### Aim of the exercise
All lines in the material below that hold "click" should be found and copied.

----- Supplied data

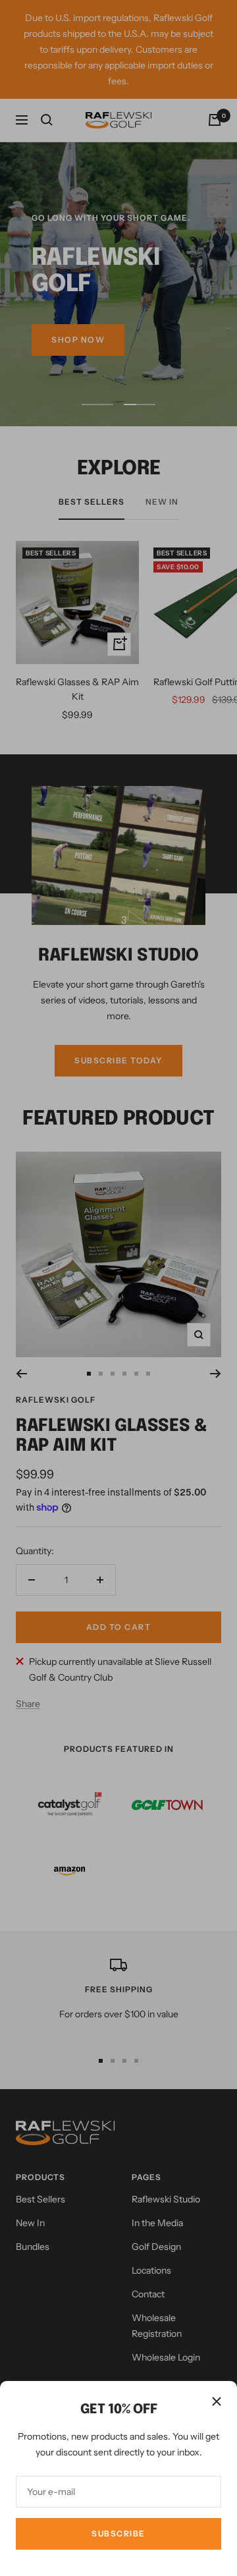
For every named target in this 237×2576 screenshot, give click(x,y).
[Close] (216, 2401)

----------
----- Supplied data

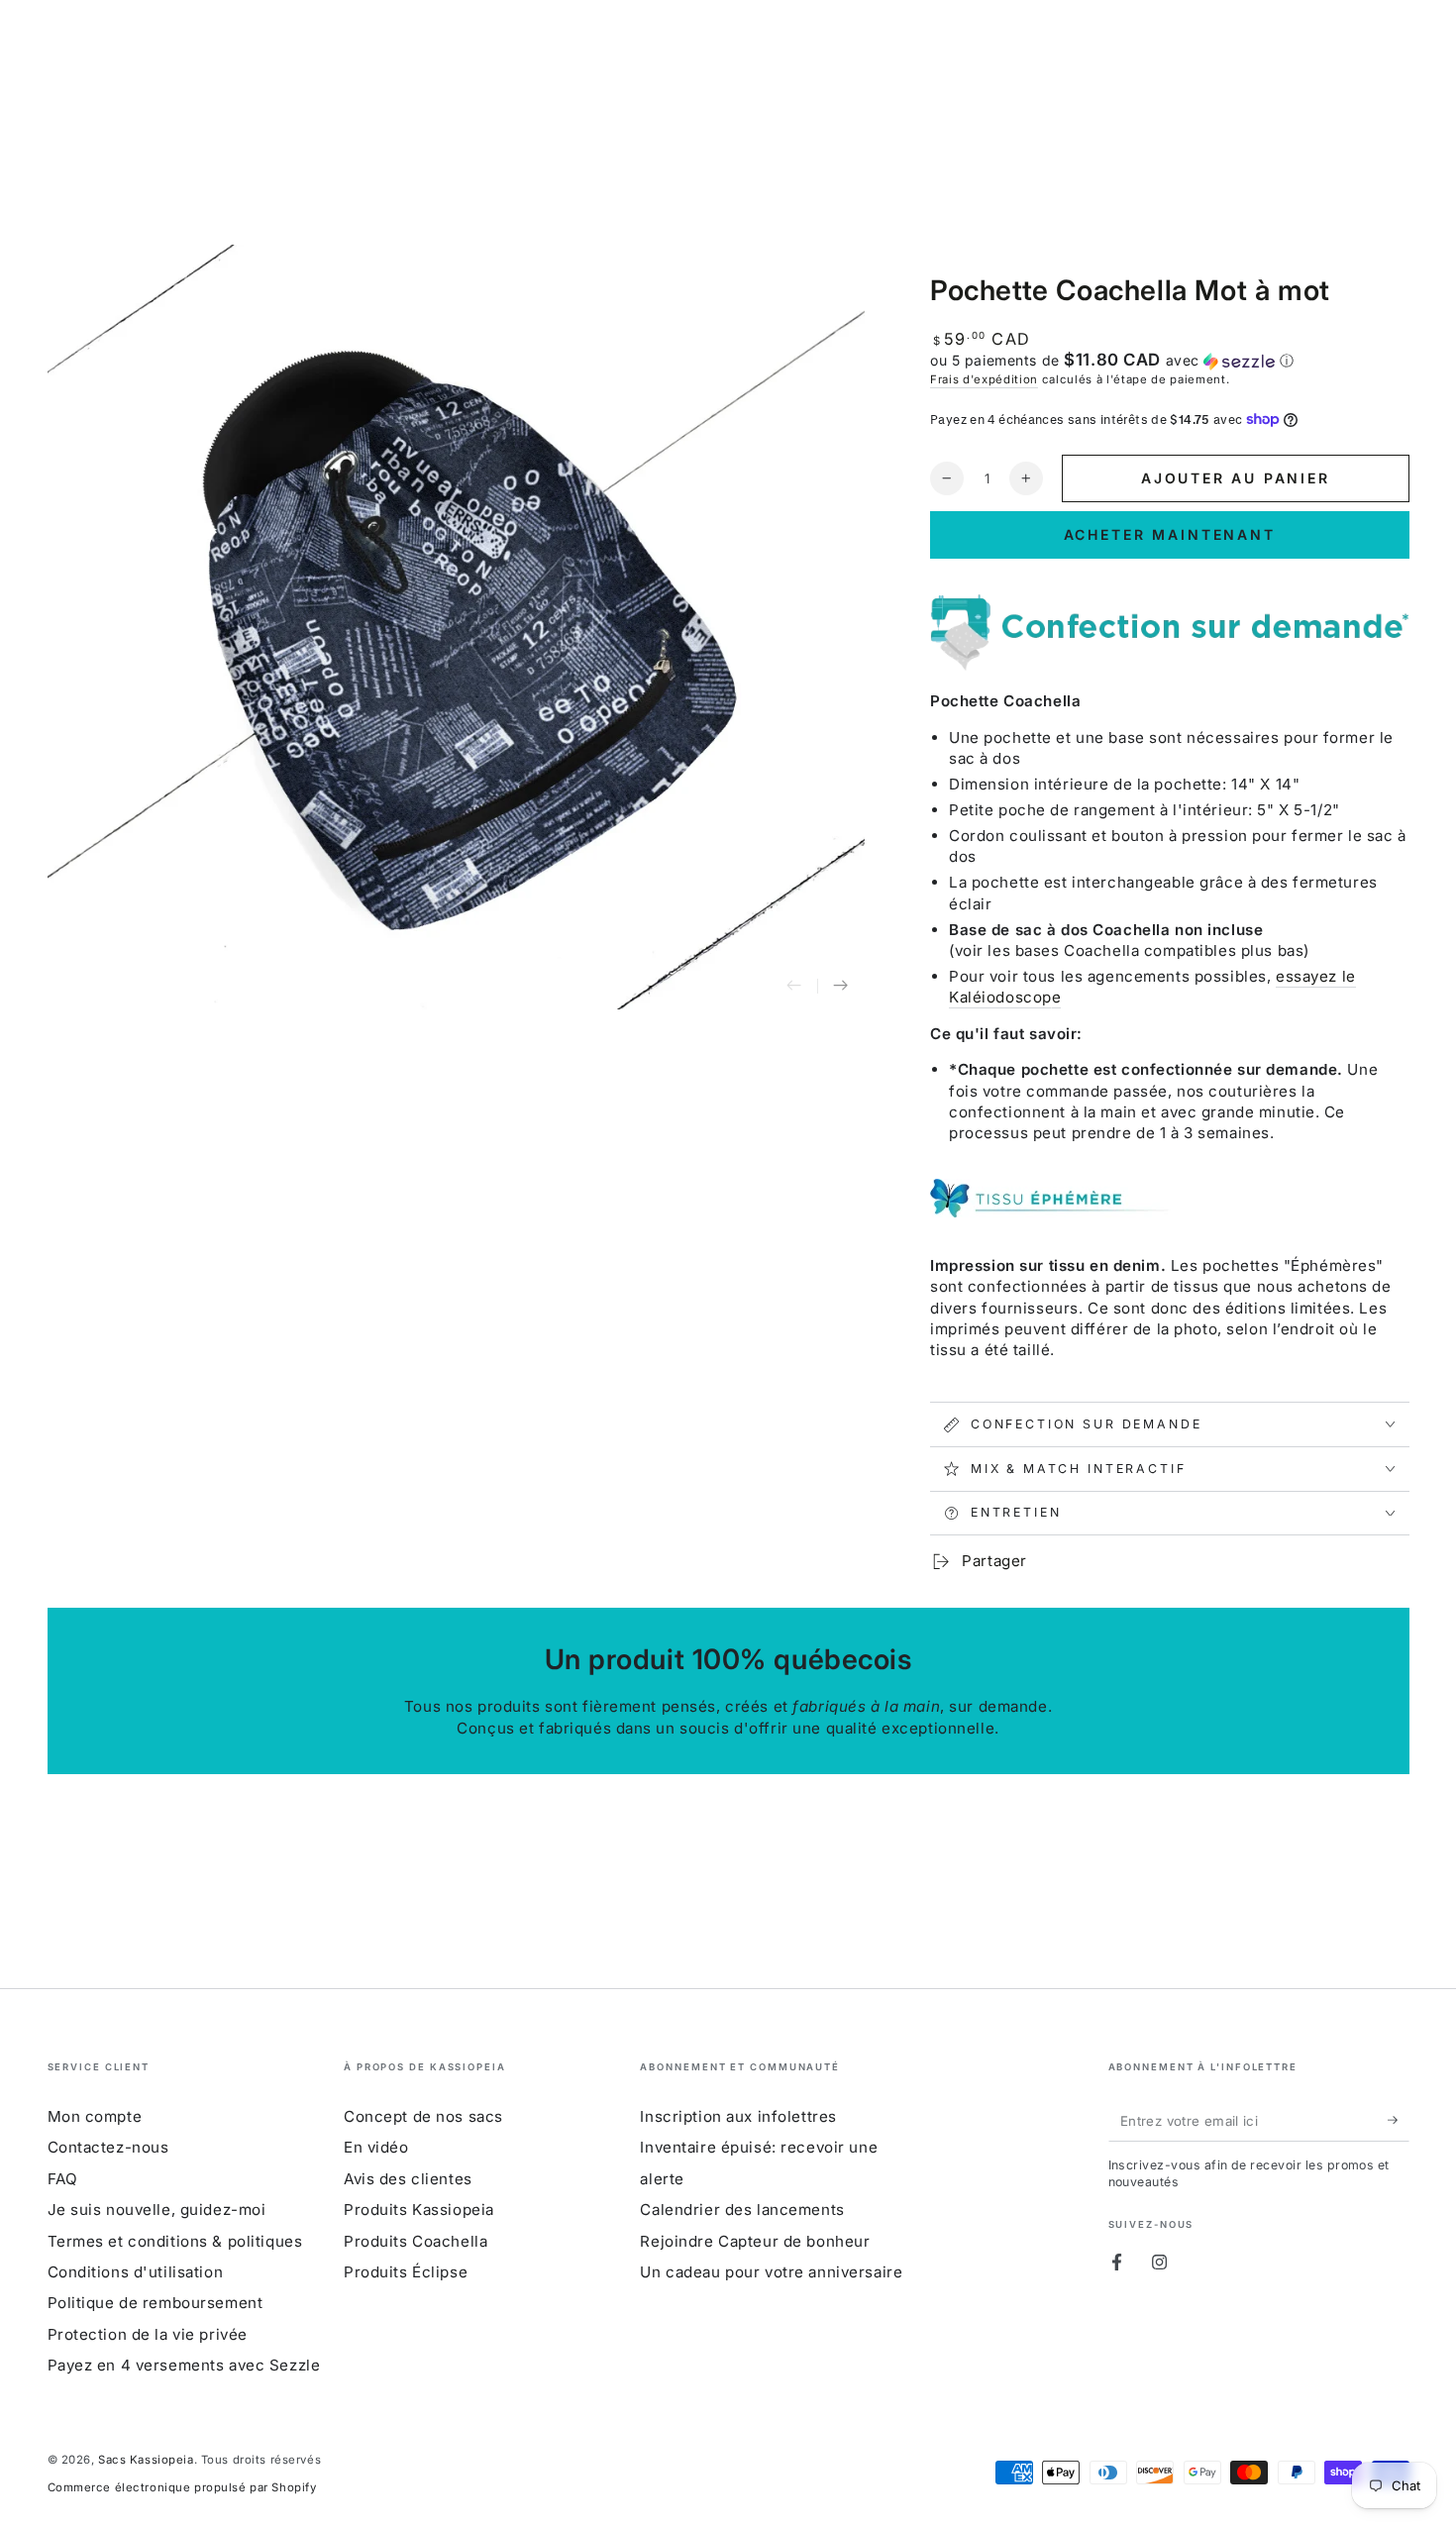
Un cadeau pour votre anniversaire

----------
----- Supplied data

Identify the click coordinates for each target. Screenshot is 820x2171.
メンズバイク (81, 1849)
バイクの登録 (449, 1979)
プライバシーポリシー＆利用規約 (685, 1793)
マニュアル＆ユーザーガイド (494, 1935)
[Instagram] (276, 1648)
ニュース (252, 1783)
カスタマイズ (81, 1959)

----------

### Answer space
For every named target in this 237×2576 screenshot, give click(x,y).
Identify the click coordinates for each target. Screenshot is 820x2171.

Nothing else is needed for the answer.